* _What you will do_
The response should be a faithful copy of every record, with nothing left out.

* _Data extracts_
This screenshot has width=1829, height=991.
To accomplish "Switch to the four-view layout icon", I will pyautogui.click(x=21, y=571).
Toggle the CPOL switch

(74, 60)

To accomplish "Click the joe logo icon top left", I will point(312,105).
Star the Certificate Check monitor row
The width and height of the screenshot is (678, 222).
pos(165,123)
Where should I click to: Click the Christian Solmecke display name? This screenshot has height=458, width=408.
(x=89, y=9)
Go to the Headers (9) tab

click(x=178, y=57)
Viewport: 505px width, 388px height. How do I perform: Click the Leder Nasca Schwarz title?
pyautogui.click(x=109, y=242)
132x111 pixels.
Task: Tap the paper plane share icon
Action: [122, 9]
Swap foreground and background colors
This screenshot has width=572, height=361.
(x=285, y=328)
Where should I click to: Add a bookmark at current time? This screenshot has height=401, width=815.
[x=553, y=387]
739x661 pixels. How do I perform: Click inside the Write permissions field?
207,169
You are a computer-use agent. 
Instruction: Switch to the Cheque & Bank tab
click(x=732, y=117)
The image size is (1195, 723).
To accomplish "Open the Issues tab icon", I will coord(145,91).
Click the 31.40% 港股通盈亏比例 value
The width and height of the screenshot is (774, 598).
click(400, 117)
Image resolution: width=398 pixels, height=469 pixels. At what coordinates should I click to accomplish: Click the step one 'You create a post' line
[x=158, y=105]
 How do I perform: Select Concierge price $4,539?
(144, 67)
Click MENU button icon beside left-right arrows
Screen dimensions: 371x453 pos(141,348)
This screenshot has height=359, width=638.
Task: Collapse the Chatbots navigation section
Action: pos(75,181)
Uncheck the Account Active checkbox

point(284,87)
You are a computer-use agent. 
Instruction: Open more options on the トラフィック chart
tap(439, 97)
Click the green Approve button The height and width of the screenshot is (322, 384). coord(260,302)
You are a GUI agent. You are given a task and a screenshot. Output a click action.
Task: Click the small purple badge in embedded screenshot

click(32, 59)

* _Response for this exercise_
This screenshot has width=1829, height=991.
To accomplish "Switch to the four-view layout icon", I will pyautogui.click(x=21, y=571).
Toggle the CPOL switch

(74, 60)

To accomplish "Click the joe logo icon top left", I will point(312,105).
Star the Certificate Check monitor row
The width and height of the screenshot is (678, 222).
pos(165,123)
Where should I click to: Click the Christian Solmecke display name? This screenshot has height=458, width=408.
(x=89, y=9)
Go to the Headers (9) tab

click(x=178, y=57)
Viewport: 505px width, 388px height. How do I perform: Click the Leder Nasca Schwarz title?
pyautogui.click(x=109, y=242)
132x111 pixels.
Task: Tap the paper plane share icon
Action: [122, 9]
Swap foreground and background colors
This screenshot has width=572, height=361.
(x=285, y=328)
Where should I click to: Add a bookmark at current time? This screenshot has height=401, width=815.
[x=553, y=387]
739x661 pixels. How do I perform: Click inside the Write permissions field?
207,169
You are a computer-use agent. 
Instruction: Switch to the Cheque & Bank tab
click(x=732, y=117)
The image size is (1195, 723).
To accomplish "Open the Issues tab icon", I will coord(145,91).
Click the 31.40% 港股通盈亏比例 value
The width and height of the screenshot is (774, 598).
click(400, 117)
Image resolution: width=398 pixels, height=469 pixels. At what coordinates should I click to accomplish: Click the step one 'You create a post' line
[x=158, y=105]
 How do I perform: Select Concierge price $4,539?
(144, 67)
Click MENU button icon beside left-right arrows
Screen dimensions: 371x453 pos(141,348)
This screenshot has height=359, width=638.
Task: Collapse the Chatbots navigation section
Action: pos(75,181)
Uncheck the Account Active checkbox

point(284,87)
You are a computer-use agent. 
Instruction: Open more options on the トラフィック chart
tap(439, 97)
Click the green Approve button The height and width of the screenshot is (322, 384). coord(260,302)
You are a GUI agent. You are given a task and a screenshot. Output a click action.
Task: Click the small purple badge in embedded screenshot

click(32, 59)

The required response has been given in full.